> [WORK INSTRUCTION]
Report each line in the entries below that contains the string "labels", copying the lines in full. Matching is case-sensitive.

Dataset entries

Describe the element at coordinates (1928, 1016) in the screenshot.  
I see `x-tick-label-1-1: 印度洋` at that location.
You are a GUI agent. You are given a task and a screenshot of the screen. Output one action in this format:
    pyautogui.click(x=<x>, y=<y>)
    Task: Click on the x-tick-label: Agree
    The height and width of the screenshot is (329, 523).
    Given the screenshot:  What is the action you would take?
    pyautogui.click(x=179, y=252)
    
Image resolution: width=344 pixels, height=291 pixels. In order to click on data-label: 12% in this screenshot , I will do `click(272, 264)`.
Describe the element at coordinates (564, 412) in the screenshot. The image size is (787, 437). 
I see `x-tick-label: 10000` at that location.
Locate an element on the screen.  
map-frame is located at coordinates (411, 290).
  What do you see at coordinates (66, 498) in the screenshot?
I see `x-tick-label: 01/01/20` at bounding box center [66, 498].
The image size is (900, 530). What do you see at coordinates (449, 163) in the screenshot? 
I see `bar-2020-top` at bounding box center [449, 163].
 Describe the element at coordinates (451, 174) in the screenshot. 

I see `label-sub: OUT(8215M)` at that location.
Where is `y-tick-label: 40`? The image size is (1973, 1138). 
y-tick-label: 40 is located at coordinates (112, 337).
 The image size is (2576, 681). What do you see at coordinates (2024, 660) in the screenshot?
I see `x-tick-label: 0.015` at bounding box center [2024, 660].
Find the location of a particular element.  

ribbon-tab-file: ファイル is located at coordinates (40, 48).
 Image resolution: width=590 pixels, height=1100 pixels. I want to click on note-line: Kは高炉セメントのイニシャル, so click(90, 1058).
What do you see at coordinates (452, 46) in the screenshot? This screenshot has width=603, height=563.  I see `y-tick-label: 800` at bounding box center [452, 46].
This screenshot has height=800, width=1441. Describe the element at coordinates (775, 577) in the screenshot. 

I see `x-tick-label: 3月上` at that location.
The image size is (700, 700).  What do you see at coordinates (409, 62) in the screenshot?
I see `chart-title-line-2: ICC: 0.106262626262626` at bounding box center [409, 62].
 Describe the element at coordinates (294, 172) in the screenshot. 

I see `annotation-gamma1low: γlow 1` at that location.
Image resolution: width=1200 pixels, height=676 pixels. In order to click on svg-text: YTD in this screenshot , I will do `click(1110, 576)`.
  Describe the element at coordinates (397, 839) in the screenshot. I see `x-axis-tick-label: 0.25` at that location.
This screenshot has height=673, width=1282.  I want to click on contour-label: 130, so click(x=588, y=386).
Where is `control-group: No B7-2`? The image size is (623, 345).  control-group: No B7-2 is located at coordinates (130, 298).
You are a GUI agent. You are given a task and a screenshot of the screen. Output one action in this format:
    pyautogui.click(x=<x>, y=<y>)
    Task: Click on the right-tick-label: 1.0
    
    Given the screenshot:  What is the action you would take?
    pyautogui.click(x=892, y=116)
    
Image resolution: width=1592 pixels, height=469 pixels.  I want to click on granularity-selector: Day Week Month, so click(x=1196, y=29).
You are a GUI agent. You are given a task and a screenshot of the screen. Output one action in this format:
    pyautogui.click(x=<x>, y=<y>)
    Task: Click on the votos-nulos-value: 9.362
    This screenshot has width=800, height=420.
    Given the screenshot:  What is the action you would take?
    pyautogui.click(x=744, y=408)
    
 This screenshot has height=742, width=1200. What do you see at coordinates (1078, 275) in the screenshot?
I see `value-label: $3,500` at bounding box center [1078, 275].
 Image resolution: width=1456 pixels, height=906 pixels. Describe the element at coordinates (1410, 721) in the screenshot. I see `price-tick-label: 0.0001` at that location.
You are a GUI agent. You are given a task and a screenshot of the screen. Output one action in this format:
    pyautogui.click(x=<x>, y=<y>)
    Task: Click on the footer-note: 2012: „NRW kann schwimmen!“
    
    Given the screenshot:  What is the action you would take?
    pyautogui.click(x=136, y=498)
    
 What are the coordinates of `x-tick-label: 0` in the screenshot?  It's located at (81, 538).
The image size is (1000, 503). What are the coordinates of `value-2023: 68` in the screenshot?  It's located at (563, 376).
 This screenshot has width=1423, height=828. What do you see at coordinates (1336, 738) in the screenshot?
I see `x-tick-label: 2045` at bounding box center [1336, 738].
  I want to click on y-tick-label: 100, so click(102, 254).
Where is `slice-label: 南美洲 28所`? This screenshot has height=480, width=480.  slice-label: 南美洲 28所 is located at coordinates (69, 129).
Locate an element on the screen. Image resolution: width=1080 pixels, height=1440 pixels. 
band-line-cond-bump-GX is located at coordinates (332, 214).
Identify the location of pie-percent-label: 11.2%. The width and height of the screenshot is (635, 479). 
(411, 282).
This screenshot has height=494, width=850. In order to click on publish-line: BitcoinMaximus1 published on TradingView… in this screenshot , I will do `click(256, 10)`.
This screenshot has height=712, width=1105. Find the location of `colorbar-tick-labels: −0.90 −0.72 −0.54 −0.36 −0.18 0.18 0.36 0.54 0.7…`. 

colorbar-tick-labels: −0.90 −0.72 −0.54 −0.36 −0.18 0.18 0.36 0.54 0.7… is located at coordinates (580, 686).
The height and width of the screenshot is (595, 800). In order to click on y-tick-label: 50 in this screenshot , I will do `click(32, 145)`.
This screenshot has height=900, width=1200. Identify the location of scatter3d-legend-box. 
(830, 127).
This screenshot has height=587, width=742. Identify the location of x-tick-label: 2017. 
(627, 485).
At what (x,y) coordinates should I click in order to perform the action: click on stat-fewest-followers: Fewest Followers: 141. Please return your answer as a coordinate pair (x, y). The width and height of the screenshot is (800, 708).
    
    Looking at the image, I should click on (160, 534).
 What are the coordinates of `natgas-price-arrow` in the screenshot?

> [SOLUTION TO THIS TASK]
This screenshot has height=712, width=1105. Find the location of `colorbar-tick-labels: −0.90 −0.72 −0.54 −0.36 −0.18 0.18 0.36 0.54 0.7…`. 
colorbar-tick-labels: −0.90 −0.72 −0.54 −0.36 −0.18 0.18 0.36 0.54 0.7… is located at coordinates (580, 686).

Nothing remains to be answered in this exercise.